If an entry includes an image, drop the image and copy the rest verbatim.

═══ PROVIDED MATERIAL ═══

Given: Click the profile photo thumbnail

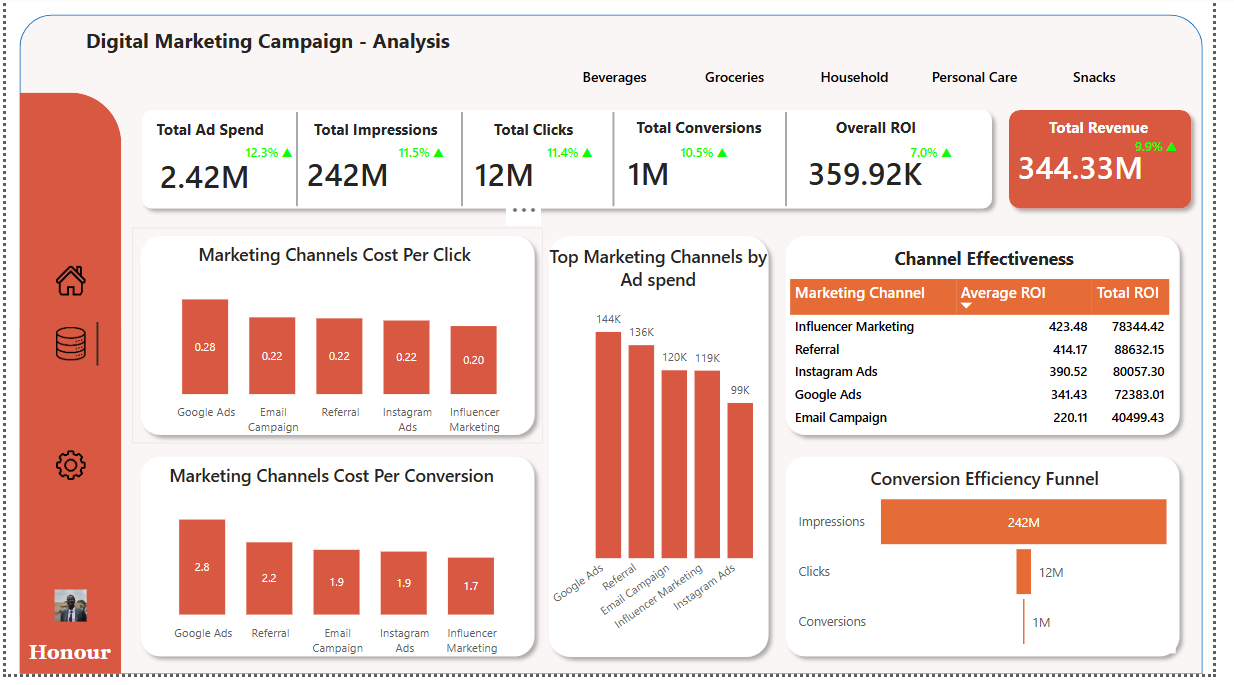Looking at the screenshot, I should pos(70,605).
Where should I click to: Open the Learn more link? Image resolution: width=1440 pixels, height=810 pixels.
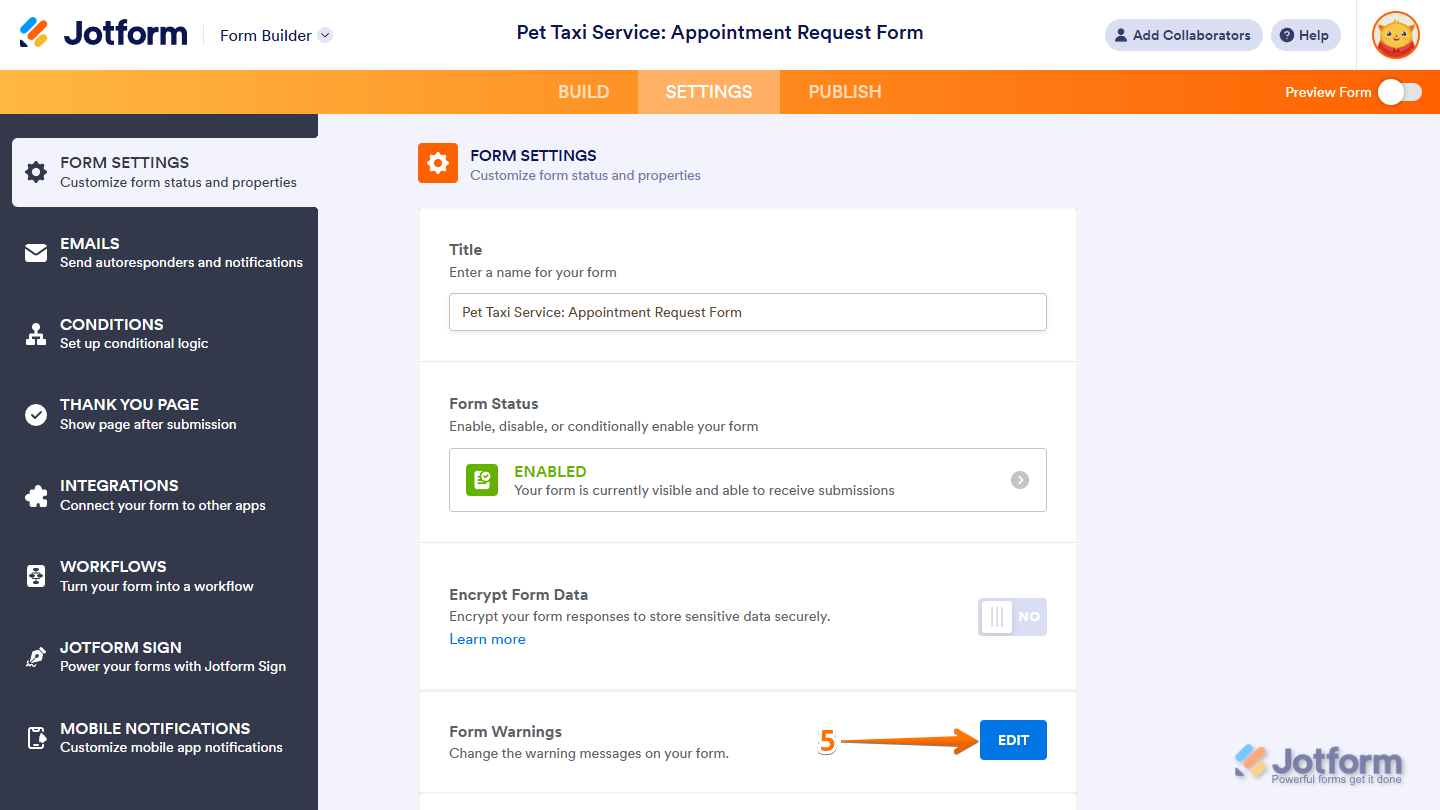click(487, 639)
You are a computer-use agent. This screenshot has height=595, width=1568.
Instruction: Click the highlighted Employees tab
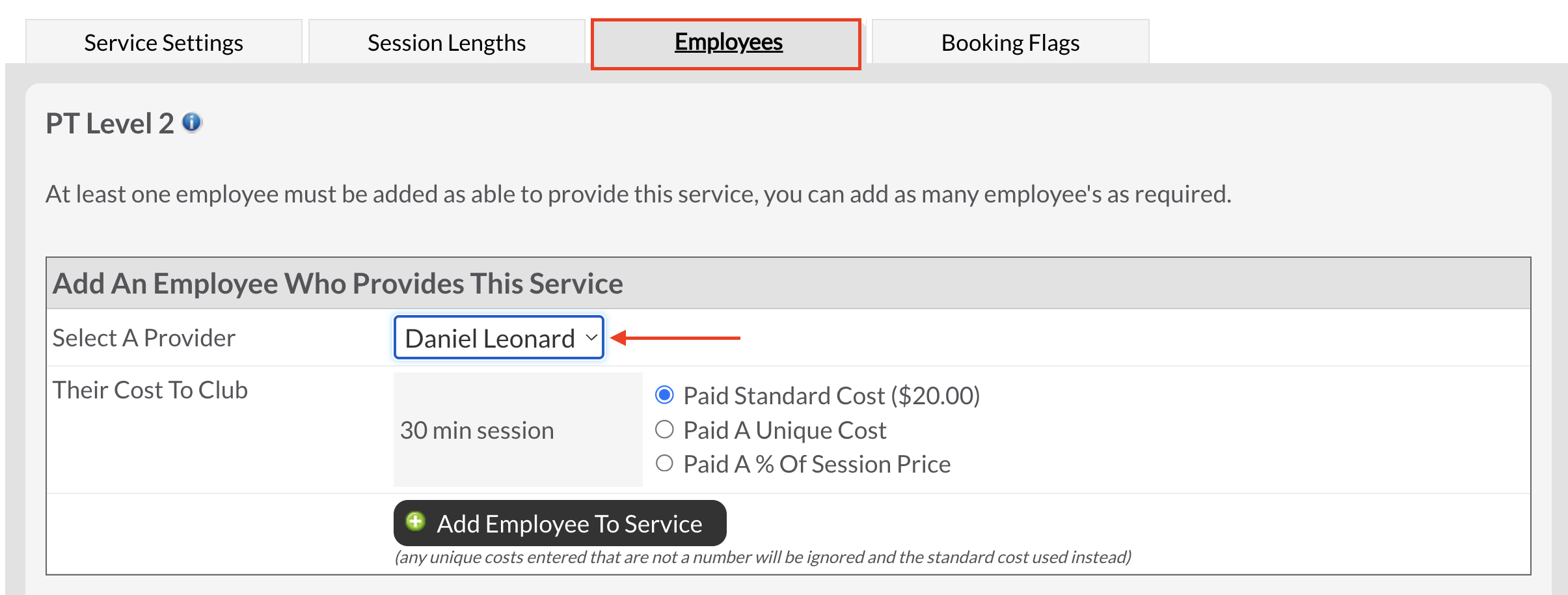727,43
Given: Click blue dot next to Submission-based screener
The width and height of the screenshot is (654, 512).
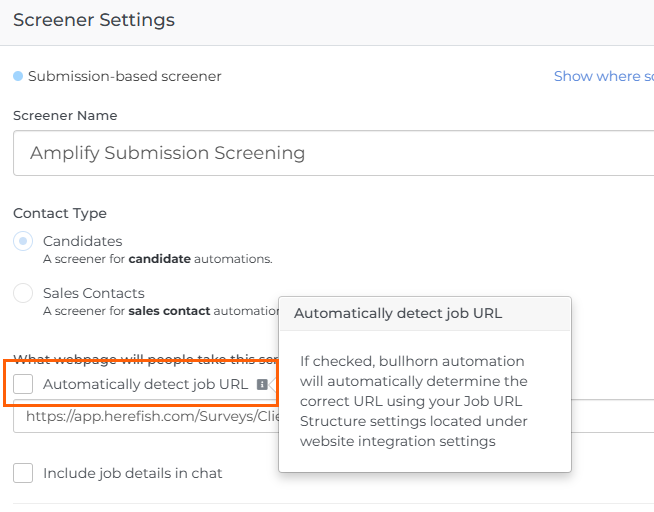Looking at the screenshot, I should (x=18, y=76).
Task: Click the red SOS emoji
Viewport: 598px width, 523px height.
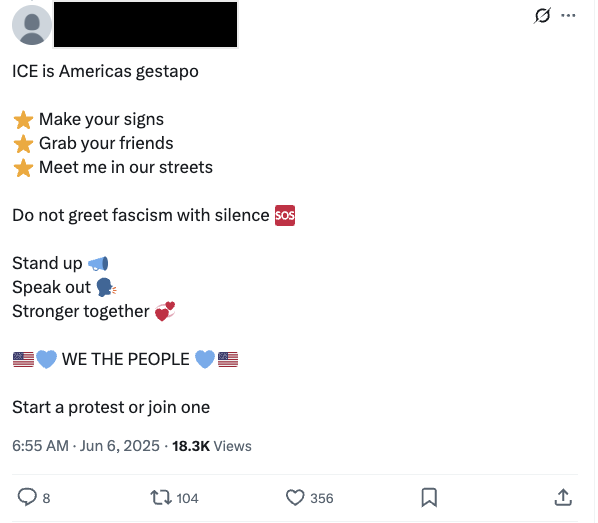Action: point(285,216)
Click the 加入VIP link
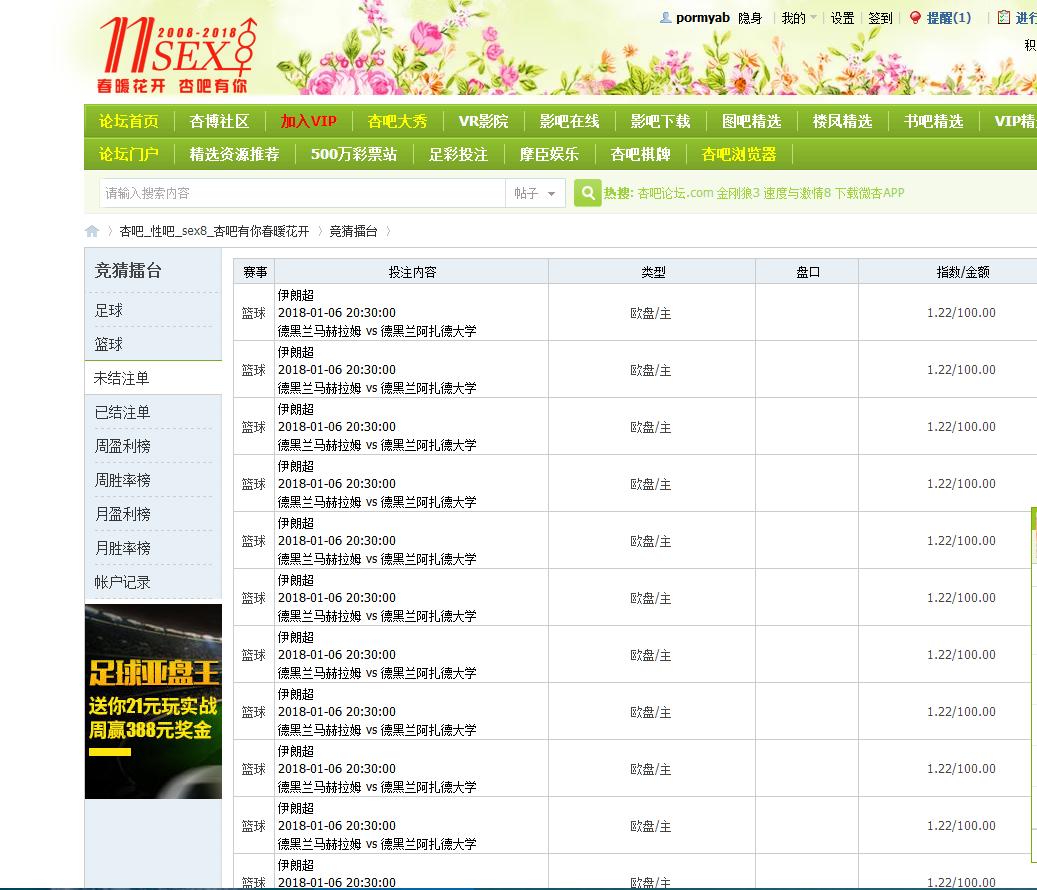 point(308,121)
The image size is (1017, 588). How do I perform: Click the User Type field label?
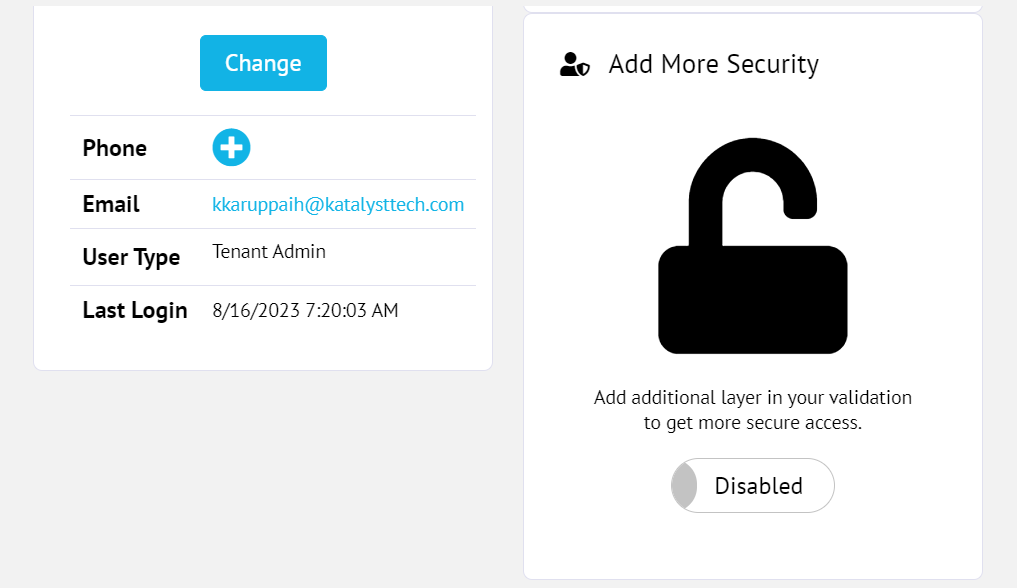(x=131, y=257)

═══

FINAL ANSWER >>
Given: Click the profile photo thumbnail

Looking at the screenshot, I should pos(70,605).
Where should I click to: Open the Learn more link? Image resolution: width=1440 pixels, height=810 pixels.
click(487, 639)
You are a computer-use agent. This screenshot has height=595, width=1568.
Instruction: Click the highlighted Employees tab
727,43
Given: Click blue dot next to Submission-based screener
The width and height of the screenshot is (654, 512).
Looking at the screenshot, I should (x=18, y=76).
Task: Click the red SOS emoji
Viewport: 598px width, 523px height.
Action: point(285,216)
Click the 加入VIP link
 point(308,121)
The image size is (1017, 588). How do I perform: Click the User Type field label?
(x=131, y=257)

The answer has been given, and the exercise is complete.